Mechanical engineers can be found in a wide variety of industries including aerospace, electronics, biomedical, transportation, manufacturing, energy, automotive, and government labs. Because of the increasing complexity of mechanical engineering, graduate study for the MS and PhD degrees is advisable for students who wish to specialize in depth in any of the above areas. The undergraduate curriculum provides an excellent foundation for graduate study.
Industrial engineers (IEs) apply science, mathematics, and engineering methods to complex system integration and operation. Because the systems with which they work are often large and complex, IEs utilize knowledge and skills in a wide variety of disciplines, have the ability to work well with people, and take a broad, systems perspective. The Industrial Engineering degree is a very flexible degree that allows students to tailor their program of study to meet their individual career goals. A large number of restricted elective credits allows students to pursue the Business Engineering option or to customize their program to a field of interest.
IEs are key players in the integration and operation of systems in all sectors of industry and government including the following (with examples):
aerospace (NASA space shuttle pre-launch processing systems)
automotive (automobile final assembly plants)
communications (telephone services)
computers (factory information systems)
electronics/semiconductors (silicon wafer fabrication facilities)
food (canneries and fast food restaurant chains)
government (department of motor vehicles service centers)
health care (hospital central stores and operating rooms)
manufacturing (circuit board fabrication facilities)
retail (product distribution centers)
transportation (airlines, overnight delivery services)
In their role as system integrators, IEs analyze and design systems.
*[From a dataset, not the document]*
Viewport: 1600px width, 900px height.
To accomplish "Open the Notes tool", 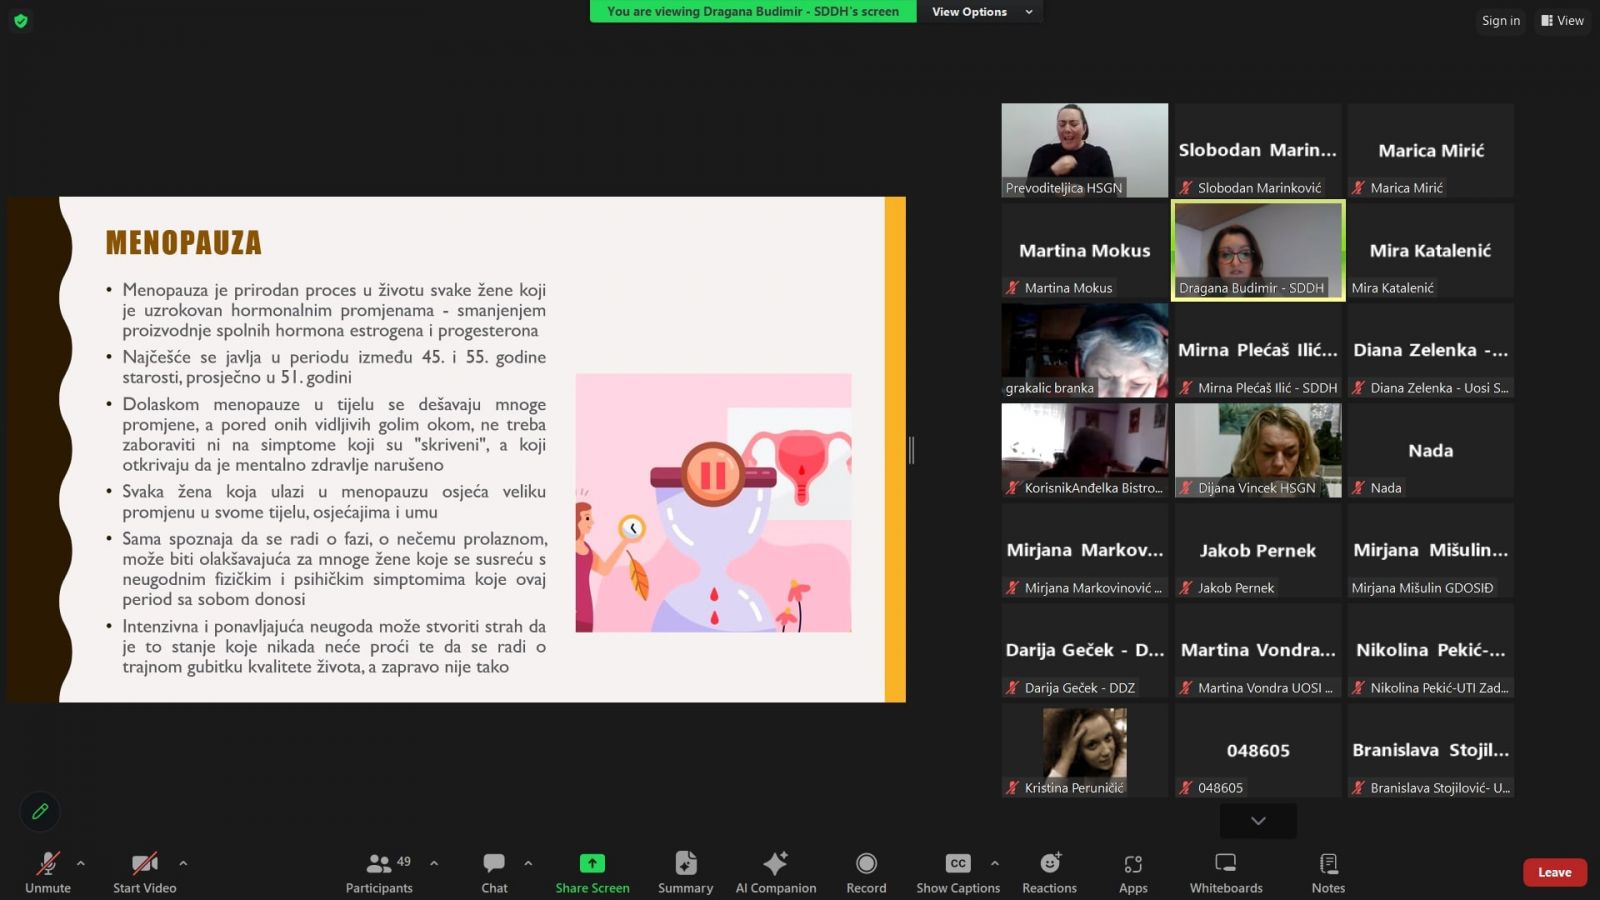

For example:
material handling systems,
manufacturing and other production systems,
individual and group workplaces.
In the operations realm, IEs analyze, design and manage processes. For example:
manufacturing processes-service processes,
production system planning and control,
resource allocation and scheduling,
personnel assignment and scheduling,
system and personnel safety.
The Manufacturing Engineering degree is a more specialized degree, focusing on both high-tech manufacturing and traditional manufacturing. In particular, it is a specialization of industrial engineering that focuses on the making of physical products. The Manufacturing Engineering degree offers a hands-on education, and manufacturing engineering students are encouraged to participate in the college's MECOP program, a nationally recognized industrial cooperative education program.
Students who complete the requirements for the Manufacturing Engineering degree plus 32 credits of industrial engineering restricted electives can earn two separate degrees, one in manufacturing engineering and the other in industrial engineering. The additional 32 credits typically take two additional quarters to complete.